How do you get your ducks in a row?
Use duck tape, of course!
Prostitute rates…NSFW
Man approaches a prostitute and asks for her rates. She replies, “ $10 for a quickie on the grass, $30 for a quickie in the car, and $50 for a sensual girlfriend experience at a hotel.” The man says, “ok, heres $50.” The prostitute say, “ ok cool, i see you a man of class!” The man then replies, “ class my ass, i want it 5 times on the grass!”
I’ll never forget my grandfather’s last words
Quit shaking the ladder you little bastard!!!
My wife just left me for an Indian man.
I'm sure he's going to treat her well, I heard they worship cows.
What do you call a magical bra?
An abracadabra.
So my twin brother called me from prison
He said, "So you know how we finish each others' sentences?"
A moral joke, finally!
The Teacher asked her young students to get their parents to tell them a story with a moral at the end of it. The next day, the kids came back and one by one, began to tell their stories. There were all the regular types of stuff.But then the teacher realised that only Janie was left. "Janie, do you have a story to share ?' ''Yes Ma'am, My Daddy is told me a story about my Mom. She was a Marine pilot in Operation Desert Storm in Iraq and her plane got hit. She had to bail out over enemy territory and all she had was a flask of whiskey, a pistol and a survival knife.

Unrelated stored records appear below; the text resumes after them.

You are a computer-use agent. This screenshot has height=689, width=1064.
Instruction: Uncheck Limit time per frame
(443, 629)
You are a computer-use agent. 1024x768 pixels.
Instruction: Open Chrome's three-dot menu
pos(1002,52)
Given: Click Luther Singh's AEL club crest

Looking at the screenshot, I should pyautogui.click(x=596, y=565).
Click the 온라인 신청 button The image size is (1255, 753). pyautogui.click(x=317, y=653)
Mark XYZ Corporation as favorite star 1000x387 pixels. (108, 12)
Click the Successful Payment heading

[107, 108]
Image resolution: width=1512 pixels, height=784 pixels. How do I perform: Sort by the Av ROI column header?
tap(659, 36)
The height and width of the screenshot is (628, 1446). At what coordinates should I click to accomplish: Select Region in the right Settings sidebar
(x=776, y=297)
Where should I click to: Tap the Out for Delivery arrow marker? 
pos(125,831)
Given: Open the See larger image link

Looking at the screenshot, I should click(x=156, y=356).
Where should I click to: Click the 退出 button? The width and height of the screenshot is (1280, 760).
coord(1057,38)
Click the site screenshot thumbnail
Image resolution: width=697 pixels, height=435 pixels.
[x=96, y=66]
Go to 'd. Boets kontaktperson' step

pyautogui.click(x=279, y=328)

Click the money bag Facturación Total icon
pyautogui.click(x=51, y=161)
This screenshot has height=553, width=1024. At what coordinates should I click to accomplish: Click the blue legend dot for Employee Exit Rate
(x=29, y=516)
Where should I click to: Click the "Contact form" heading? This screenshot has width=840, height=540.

She drank the whiskey on the way down so the bottle wouldn't break and then her parachute landed her right in the middle of 20 Iraqi troops. She shot 15 of them with the pistol, until she ran out of bullets, killed four more with the knife, till the blade broke and then she killed the last Iraqi with her bare hands. Pin drop silence in the class !! ''Good Heavens,' said the horrified teacher. 'What did your Daddy tell you was the moral to this horrible story ? "Stay away from Mommy when she's drunk..!!"